*Objective*:
Reproduce all of the records below with every occurrence of "computer-use agent" changed to "desktop automation agent". Leave all other text as it is.

-- start Given records --

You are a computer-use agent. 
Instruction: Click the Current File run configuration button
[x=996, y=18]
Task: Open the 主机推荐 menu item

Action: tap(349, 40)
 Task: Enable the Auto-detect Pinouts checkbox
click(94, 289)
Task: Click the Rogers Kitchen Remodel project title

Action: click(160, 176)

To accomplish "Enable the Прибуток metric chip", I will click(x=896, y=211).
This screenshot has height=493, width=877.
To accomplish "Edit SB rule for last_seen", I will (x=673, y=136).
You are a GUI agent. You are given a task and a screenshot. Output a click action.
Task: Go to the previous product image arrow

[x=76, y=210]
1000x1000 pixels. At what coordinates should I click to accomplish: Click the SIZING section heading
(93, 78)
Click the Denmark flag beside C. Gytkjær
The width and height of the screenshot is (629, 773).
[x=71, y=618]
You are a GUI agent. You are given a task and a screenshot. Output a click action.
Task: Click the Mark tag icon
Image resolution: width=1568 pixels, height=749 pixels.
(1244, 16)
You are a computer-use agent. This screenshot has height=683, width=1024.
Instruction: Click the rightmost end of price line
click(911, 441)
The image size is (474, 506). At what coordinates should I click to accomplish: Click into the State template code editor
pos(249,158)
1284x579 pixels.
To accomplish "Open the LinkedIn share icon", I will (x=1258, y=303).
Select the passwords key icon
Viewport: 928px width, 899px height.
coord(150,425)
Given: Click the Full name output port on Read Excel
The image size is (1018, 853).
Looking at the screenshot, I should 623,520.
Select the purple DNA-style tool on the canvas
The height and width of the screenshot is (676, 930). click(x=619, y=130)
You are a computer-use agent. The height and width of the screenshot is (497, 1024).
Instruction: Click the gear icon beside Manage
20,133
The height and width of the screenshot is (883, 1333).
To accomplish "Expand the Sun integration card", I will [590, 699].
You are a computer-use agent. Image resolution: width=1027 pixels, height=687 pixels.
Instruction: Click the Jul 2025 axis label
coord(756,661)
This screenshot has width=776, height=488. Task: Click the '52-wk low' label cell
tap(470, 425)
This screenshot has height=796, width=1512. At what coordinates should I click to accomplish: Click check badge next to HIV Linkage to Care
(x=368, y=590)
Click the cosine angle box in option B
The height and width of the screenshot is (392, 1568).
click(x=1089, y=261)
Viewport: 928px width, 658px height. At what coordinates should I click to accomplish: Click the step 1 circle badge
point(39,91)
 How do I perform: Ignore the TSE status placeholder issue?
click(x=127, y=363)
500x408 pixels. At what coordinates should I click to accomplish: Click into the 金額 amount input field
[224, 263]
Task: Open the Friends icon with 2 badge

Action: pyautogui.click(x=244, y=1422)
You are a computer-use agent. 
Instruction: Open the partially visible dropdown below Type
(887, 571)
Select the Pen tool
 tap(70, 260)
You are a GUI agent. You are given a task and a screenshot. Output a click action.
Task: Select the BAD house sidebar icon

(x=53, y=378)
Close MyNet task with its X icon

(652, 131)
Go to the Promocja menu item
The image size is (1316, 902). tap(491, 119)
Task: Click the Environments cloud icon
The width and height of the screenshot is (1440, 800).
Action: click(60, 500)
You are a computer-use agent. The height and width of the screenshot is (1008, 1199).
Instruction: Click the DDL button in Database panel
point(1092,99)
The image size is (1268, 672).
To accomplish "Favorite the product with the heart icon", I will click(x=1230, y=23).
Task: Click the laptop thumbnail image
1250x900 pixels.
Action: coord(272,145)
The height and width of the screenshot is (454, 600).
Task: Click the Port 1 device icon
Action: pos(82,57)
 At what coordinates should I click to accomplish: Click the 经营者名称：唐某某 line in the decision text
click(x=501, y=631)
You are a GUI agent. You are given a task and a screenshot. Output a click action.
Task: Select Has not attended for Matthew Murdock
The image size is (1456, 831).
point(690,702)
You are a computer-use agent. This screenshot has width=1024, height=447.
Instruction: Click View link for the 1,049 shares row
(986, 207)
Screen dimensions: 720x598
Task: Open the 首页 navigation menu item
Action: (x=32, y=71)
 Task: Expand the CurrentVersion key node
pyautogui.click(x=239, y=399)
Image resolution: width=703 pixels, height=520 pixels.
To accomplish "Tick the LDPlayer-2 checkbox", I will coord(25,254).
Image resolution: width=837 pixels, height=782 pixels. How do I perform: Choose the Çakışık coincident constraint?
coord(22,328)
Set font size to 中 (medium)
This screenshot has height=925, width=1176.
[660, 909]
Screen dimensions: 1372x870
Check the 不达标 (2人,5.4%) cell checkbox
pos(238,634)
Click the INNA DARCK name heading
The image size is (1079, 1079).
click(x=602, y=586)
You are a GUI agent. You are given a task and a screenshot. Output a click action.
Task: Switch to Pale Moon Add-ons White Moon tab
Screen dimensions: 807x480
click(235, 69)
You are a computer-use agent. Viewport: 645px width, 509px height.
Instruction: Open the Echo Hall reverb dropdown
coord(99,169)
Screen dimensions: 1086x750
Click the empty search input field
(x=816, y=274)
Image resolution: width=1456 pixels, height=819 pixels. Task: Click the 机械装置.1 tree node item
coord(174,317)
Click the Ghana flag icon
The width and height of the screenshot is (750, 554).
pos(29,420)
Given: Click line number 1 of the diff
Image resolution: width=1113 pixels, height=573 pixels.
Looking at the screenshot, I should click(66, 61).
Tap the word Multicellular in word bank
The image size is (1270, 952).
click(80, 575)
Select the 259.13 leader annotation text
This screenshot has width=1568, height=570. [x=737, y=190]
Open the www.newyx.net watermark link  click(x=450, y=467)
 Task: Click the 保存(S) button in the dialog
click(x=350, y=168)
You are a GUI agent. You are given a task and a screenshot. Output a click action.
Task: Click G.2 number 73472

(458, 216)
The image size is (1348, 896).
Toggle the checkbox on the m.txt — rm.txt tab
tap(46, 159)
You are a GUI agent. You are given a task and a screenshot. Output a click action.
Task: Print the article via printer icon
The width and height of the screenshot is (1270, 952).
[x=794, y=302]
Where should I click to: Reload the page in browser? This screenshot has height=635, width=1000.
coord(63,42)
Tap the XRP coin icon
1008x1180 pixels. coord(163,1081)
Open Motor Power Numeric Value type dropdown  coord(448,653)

-- end Given records --

*Final result*:
You are a desktop automation agent. 
Instruction: Click the Current File run configuration button
[x=996, y=18]
Task: Open the 主机推荐 menu item

Action: tap(349, 40)
 Task: Enable the Auto-detect Pinouts checkbox
click(94, 289)
Task: Click the Rogers Kitchen Remodel project title

Action: click(160, 176)

To accomplish "Enable the Прибуток metric chip", I will click(x=896, y=211).
This screenshot has height=493, width=877.
To accomplish "Edit SB rule for last_seen", I will (x=673, y=136).
You are a GUI agent. You are given a task and a screenshot. Output a click action.
Task: Go to the previous product image arrow

[x=76, y=210]
1000x1000 pixels. At what coordinates should I click to accomplish: Click the SIZING section heading
(93, 78)
Click the Denmark flag beside C. Gytkjær
The width and height of the screenshot is (629, 773).
[x=71, y=618]
You are a GUI agent. You are given a task and a screenshot. Output a click action.
Task: Click the Mark tag icon
Image resolution: width=1568 pixels, height=749 pixels.
(1244, 16)
You are a desktop automation agent. This screenshot has height=683, width=1024.
Instruction: Click the rightmost end of price line
click(911, 441)
The image size is (474, 506). At what coordinates should I click to accomplish: Click into the State template code editor
pos(249,158)
1284x579 pixels.
To accomplish "Open the LinkedIn share icon", I will (x=1258, y=303).
Select the passwords key icon
Viewport: 928px width, 899px height.
coord(150,425)
Given: Click the Full name output port on Read Excel
The image size is (1018, 853).
Looking at the screenshot, I should 623,520.
Select the purple DNA-style tool on the canvas
The height and width of the screenshot is (676, 930). click(x=619, y=130)
You are a desktop automation agent. The height and width of the screenshot is (497, 1024).
Instruction: Click the gear icon beside Manage
20,133
The height and width of the screenshot is (883, 1333).
To accomplish "Expand the Sun integration card", I will [590, 699].
You are a desktop automation agent. Image resolution: width=1027 pixels, height=687 pixels.
Instruction: Click the Jul 2025 axis label
coord(756,661)
This screenshot has width=776, height=488. Task: Click the '52-wk low' label cell
tap(470, 425)
This screenshot has height=796, width=1512. At what coordinates should I click to accomplish: Click check badge next to HIV Linkage to Care
(x=368, y=590)
Click the cosine angle box in option B
The height and width of the screenshot is (392, 1568).
click(x=1089, y=261)
Viewport: 928px width, 658px height. At what coordinates should I click to accomplish: Click the step 1 circle badge
point(39,91)
 How do I perform: Ignore the TSE status placeholder issue?
click(x=127, y=363)
500x408 pixels. At what coordinates should I click to accomplish: Click into the 金額 amount input field
[224, 263]
Task: Open the Friends icon with 2 badge

Action: pyautogui.click(x=244, y=1422)
You are a desktop automation agent. 
Instruction: Open the partially visible dropdown below Type
(887, 571)
Select the Pen tool
 tap(70, 260)
You are a GUI agent. You are given a task and a screenshot. Output a click action.
Task: Select the BAD house sidebar icon

(x=53, y=378)
Close MyNet task with its X icon

(652, 131)
Go to the Promocja menu item
The image size is (1316, 902). tap(491, 119)
Task: Click the Environments cloud icon
The width and height of the screenshot is (1440, 800).
Action: click(60, 500)
You are a desktop automation agent. The height and width of the screenshot is (1008, 1199).
Instruction: Click the DDL button in Database panel
point(1092,99)
The image size is (1268, 672).
To accomplish "Favorite the product with the heart icon", I will click(x=1230, y=23).
Task: Click the laptop thumbnail image
1250x900 pixels.
Action: coord(272,145)
The height and width of the screenshot is (454, 600).
Task: Click the Port 1 device icon
Action: pos(82,57)
 At what coordinates should I click to accomplish: Click the 经营者名称：唐某某 line in the decision text
click(x=501, y=631)
You are a GUI agent. You are given a task and a screenshot. Output a click action.
Task: Select Has not attended for Matthew Murdock
The image size is (1456, 831).
point(690,702)
You are a desktop automation agent. This screenshot has width=1024, height=447.
Instruction: Click View link for the 1,049 shares row
(986, 207)
Screen dimensions: 720x598
Task: Open the 首页 navigation menu item
Action: (x=32, y=71)
 Task: Expand the CurrentVersion key node
pyautogui.click(x=239, y=399)
Image resolution: width=703 pixels, height=520 pixels.
To accomplish "Tick the LDPlayer-2 checkbox", I will coord(25,254).
Image resolution: width=837 pixels, height=782 pixels. How do I perform: Choose the Çakışık coincident constraint?
coord(22,328)
Set font size to 中 (medium)
This screenshot has height=925, width=1176.
[660, 909]
Screen dimensions: 1372x870
Check the 不达标 (2人,5.4%) cell checkbox
pos(238,634)
Click the INNA DARCK name heading
The image size is (1079, 1079).
click(x=602, y=586)
You are a GUI agent. You are given a task and a screenshot. Output a click action.
Task: Switch to Pale Moon Add-ons White Moon tab
Screen dimensions: 807x480
click(235, 69)
You are a desktop automation agent. Viewport: 645px width, 509px height.
Instruction: Open the Echo Hall reverb dropdown
coord(99,169)
Screen dimensions: 1086x750
Click the empty search input field
(x=816, y=274)
Image resolution: width=1456 pixels, height=819 pixels. Task: Click the 机械装置.1 tree node item
coord(174,317)
Click the Ghana flag icon
The width and height of the screenshot is (750, 554).
pos(29,420)
Given: Click line number 1 of the diff
Image resolution: width=1113 pixels, height=573 pixels.
Looking at the screenshot, I should click(66, 61).
Tap the word Multicellular in word bank
The image size is (1270, 952).
click(80, 575)
Select the 259.13 leader annotation text
This screenshot has width=1568, height=570. [x=737, y=190]
Open the www.newyx.net watermark link  click(x=450, y=467)
 Task: Click the 保存(S) button in the dialog
click(x=350, y=168)
You are a GUI agent. You are given a task and a screenshot. Output a click action.
Task: Click G.2 number 73472

(458, 216)
The image size is (1348, 896).
Toggle the checkbox on the m.txt — rm.txt tab
tap(46, 159)
You are a GUI agent. You are given a task and a screenshot. Output a click action.
Task: Print the article via printer icon
The width and height of the screenshot is (1270, 952).
[x=794, y=302]
Where should I click to: Reload the page in browser? This screenshot has height=635, width=1000.
coord(63,42)
Tap the XRP coin icon
1008x1180 pixels. coord(163,1081)
Open Motor Power Numeric Value type dropdown  coord(448,653)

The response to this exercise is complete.